Petra geloofde van jongs af in Jezus Christus en deed op haar zestiende belijdenis. God verrast haar vaak met Bijbelteksten die precies het antwoord zijn op haar vragen. Antwoorden die ze via uitspraken van de kinderen of een kerkdienst krijgt. Over de kerk zegt ze: ‘We zijn verwend met elkaar. De contacten die we opdoen, het medeleven en de praktische hulp moeten we koesteren. Wat betreft de menselijke kant van de kerk deelt ze een mooi principe: ‘Soms kun je je niet thuis voelen in je eigen kerk, maar als dát het Huis van je Vader is, ga je niet zomaar elders wonen.’

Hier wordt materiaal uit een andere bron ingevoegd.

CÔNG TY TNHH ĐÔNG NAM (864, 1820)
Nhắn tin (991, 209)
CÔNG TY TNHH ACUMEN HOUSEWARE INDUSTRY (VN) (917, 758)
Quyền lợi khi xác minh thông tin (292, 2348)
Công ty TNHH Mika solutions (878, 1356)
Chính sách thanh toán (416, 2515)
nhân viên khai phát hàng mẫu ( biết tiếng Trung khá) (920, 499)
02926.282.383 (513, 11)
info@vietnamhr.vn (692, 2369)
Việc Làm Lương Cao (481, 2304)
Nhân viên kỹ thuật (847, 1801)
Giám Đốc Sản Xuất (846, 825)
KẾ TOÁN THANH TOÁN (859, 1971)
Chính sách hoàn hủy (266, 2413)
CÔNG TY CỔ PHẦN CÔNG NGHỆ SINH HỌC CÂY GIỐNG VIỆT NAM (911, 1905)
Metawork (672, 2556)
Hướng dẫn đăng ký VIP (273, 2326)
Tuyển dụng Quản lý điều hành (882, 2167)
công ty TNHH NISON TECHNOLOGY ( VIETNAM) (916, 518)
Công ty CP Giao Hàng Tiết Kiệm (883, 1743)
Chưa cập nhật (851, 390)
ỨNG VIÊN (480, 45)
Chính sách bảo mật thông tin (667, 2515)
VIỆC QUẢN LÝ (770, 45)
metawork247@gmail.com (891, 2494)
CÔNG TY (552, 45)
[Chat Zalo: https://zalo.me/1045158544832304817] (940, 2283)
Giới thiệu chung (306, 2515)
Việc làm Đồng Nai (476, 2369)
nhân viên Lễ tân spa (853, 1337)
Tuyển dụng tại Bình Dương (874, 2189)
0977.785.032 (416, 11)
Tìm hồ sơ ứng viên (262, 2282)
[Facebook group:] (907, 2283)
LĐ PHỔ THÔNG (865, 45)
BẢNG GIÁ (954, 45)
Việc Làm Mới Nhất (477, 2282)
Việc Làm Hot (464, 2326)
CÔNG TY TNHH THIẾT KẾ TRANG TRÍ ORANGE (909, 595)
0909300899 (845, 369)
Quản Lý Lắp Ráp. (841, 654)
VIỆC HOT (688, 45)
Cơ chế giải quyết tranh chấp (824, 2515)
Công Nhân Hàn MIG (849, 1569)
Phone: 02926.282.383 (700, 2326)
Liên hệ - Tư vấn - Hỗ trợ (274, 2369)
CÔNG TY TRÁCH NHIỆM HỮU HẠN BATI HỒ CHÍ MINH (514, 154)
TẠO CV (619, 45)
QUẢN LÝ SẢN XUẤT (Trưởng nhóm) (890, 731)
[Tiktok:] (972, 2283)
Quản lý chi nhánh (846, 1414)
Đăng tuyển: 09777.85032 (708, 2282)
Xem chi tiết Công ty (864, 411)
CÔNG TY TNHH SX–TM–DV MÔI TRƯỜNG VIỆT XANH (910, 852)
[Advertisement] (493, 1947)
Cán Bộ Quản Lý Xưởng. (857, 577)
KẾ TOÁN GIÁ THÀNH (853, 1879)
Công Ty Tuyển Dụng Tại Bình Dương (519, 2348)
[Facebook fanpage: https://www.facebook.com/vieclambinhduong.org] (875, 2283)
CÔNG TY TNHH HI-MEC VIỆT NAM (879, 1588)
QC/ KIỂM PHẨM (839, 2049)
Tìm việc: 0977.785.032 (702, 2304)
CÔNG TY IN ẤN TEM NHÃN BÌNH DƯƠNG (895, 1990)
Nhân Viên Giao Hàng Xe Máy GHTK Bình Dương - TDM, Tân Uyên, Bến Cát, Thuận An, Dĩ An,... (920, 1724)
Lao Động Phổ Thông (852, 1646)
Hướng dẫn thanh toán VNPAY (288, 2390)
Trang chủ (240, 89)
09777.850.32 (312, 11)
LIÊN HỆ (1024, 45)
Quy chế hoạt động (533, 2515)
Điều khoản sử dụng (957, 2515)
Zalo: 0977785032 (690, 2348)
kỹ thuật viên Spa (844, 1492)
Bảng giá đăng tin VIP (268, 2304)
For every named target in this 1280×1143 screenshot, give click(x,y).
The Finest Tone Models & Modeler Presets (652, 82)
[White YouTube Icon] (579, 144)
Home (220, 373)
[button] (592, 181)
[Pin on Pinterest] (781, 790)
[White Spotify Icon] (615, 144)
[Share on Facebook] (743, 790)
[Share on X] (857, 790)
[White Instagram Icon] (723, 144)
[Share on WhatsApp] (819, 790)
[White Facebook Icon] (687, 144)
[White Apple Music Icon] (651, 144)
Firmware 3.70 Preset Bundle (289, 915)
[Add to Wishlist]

In april overleed Jeroens vader. ‘Ik had een goede band met hem’, vertelt Petra. De manier waarop hij stierf was ontluisterend. Vanwege dementie raakte hij ver van zichzelf verwijderd, hij viel, takelde fysiek erg snel af en stierf binnen een aantal weken. Dat heeft diepe indruk op mij gemaakt. Soms kreeg hij een delier, dan gingen we er midden in de nacht naartoe. Zijn doofheid maakte het de hulpverleners lastig, terwijl hij tegelijkertijd veel heldere momenten had en geestige grapjes maakte. Aan de zijlijn te staan was het moeilijkst, ook vanwege de afstand tussen onze woonplaatsen. Ik ben dankbaar dat hem verder lijden bespaard is gebleven.’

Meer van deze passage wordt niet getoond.